TASK INSTRUCTIONS: Repeat word for word the stretch of the film excerpt that runs from "The film was" through "National Film Registry.".

EXCERPT PROVIDED:
◆ ◆ ◆

1917 US film directed by Maurice Tourneur

The Poor Little Rich Girl is a 1917 American comedy-drama film directed by Maurice Tourneur. Adapted by Frances Marion from the 1913 play by Eleanor Gates. The Broadway play actually starred future screen actress Viola Dana. The film stars Mary Pickford, Madlaine Traverse, Charles Wellesley, Gladys Fairbanks (returning from the play) and Frank McGlynn Sr.

The film was shot in Fort Lee, New Jersey when early film studios in America's first motion picture industry were based there at the beginning of the 20th century. In 1991, The Poor Little Rich Girl was deemed "culturally, historically, or aesthetically significant" by the United States Library of Congress and selected for preservation in the National Film Registry.

==Plot==

A Poor Little Rich Girl

Gwendolyn is an 11-year-old girl who is left by her rich and busy parents to the care of unsympathetic domestic workers at the family's mansion. Her mother is only interested in her social life and her father has serious financial problems and is even contemplating suicide.
When she manages to have some good time with an organ-grinder or a plumber, or have a mud-fight with street boys, she is rapidly brought back on the right track.

◆ ◆ ◆

SOURCE MATERIAL:
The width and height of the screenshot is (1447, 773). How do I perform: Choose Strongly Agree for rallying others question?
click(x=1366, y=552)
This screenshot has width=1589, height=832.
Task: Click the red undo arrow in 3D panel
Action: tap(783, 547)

◆ ◆ ◆

RESULT OF THIS EXERCISE:
The film was shot in Fort Lee, New Jersey when early film studios in America's first motion picture industry were based there at the beginning of the 20th century. In 1991, The Poor Little Rich Girl was deemed "culturally, historically, or aesthetically significant" by the United States Library of Congress and selected for preservation in the National Film Registry.